**** Data to process ****

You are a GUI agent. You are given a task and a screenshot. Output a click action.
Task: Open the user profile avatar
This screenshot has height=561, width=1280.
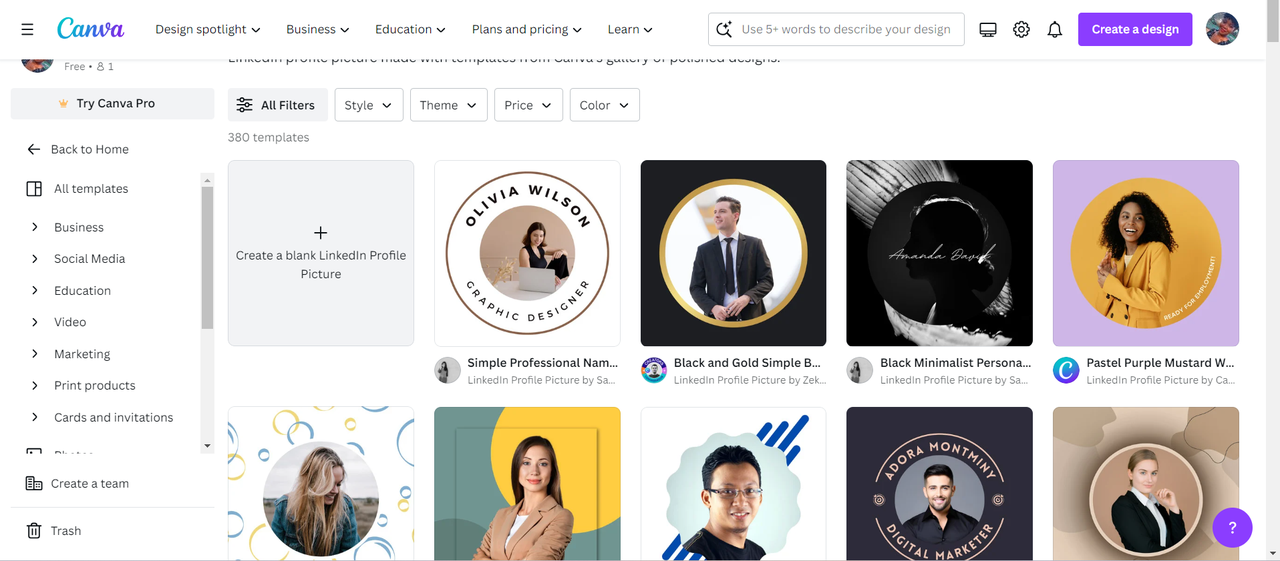click(x=1222, y=29)
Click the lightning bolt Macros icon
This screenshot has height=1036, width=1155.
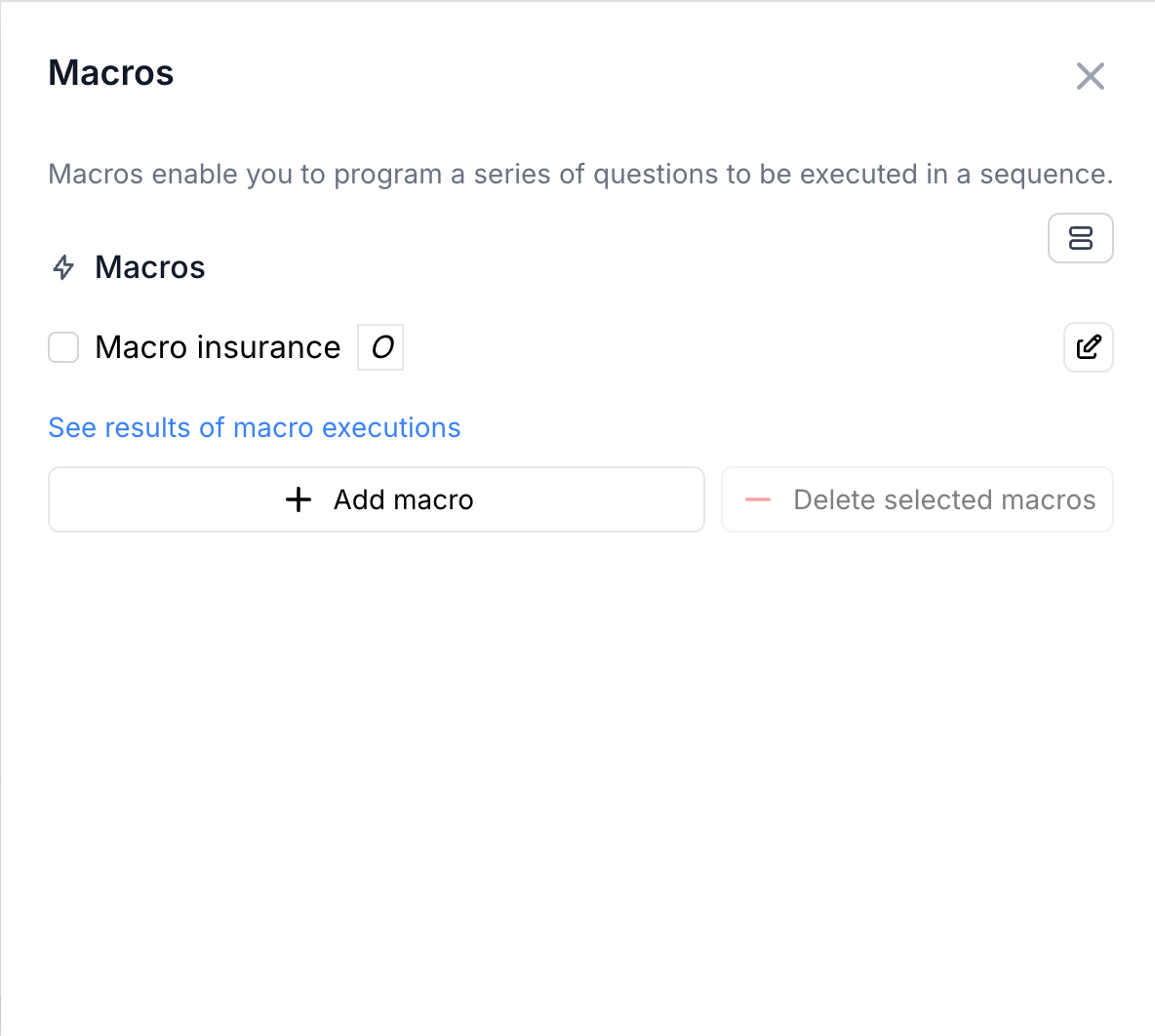[63, 267]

****

# Work request
Repeat the records above word for word, keeping no pictures in the copy.

# Written reply
You are a GUI agent. You are given a task and a screenshot. Output a click action.
Task: Open the user profile avatar
This screenshot has height=561, width=1280.
click(x=1222, y=29)
Click the lightning bolt Macros icon
This screenshot has height=1036, width=1155.
[63, 267]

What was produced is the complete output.